[[ Provided entries, beginning ]]

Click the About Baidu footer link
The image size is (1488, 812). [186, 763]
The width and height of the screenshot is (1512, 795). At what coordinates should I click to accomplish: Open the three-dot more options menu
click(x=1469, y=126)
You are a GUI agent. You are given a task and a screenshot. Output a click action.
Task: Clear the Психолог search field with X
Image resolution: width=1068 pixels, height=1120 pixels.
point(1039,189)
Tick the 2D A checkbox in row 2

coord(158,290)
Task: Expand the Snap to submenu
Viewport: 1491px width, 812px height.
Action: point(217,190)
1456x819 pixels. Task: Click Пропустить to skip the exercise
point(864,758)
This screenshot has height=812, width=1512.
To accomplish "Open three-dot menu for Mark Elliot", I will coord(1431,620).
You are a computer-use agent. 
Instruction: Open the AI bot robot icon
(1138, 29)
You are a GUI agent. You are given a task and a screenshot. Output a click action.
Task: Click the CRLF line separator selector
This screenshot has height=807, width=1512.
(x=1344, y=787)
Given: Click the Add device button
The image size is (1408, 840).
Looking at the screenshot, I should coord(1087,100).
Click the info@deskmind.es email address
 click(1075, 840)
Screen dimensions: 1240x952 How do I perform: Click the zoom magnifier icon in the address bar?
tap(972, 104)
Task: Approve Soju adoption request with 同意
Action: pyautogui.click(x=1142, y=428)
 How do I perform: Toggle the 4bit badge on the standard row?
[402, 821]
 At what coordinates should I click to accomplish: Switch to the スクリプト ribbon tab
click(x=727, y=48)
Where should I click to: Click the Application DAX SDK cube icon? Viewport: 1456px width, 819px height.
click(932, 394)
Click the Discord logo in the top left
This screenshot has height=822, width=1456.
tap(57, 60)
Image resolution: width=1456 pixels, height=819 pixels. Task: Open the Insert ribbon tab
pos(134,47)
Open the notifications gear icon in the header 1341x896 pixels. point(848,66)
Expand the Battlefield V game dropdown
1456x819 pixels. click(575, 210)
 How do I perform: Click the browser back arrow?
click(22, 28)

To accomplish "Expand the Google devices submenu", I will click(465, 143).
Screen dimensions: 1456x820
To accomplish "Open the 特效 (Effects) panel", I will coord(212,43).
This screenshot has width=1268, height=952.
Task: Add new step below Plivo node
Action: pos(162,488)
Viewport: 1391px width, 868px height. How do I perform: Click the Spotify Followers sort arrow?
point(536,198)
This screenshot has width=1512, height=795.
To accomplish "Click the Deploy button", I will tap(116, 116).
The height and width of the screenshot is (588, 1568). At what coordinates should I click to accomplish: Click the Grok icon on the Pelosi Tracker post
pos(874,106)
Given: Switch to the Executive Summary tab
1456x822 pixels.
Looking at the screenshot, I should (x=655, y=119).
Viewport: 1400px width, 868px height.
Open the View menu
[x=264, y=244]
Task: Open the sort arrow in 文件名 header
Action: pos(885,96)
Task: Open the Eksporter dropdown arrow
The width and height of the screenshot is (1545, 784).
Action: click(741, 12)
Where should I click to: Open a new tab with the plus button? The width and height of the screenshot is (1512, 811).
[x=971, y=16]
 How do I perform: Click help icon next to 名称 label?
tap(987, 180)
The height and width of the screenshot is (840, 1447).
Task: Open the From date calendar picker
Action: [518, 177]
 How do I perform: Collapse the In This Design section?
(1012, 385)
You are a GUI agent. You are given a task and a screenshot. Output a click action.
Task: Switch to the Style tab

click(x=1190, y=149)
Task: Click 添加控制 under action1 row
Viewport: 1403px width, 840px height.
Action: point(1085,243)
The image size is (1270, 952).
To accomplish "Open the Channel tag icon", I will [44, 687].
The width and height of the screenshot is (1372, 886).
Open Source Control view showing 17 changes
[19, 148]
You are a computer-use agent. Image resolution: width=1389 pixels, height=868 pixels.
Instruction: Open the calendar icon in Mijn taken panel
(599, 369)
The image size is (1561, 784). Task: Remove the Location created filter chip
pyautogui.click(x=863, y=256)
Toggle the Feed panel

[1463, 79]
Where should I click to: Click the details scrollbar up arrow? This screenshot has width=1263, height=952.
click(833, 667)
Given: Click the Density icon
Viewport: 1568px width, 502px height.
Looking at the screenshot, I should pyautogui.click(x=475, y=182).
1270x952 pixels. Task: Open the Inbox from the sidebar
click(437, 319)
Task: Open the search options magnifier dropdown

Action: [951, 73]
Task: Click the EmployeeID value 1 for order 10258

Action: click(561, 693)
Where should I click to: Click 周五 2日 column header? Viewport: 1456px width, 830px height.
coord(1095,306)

[[ Provided entries, end ]]

* Description of the task
Lines in the data that hold "computer" must be located and copied.

* Your solution
You are a computer-use agent. 
You are a computer-use agent. Image resolution: width=1389 pixels, height=868 pixels.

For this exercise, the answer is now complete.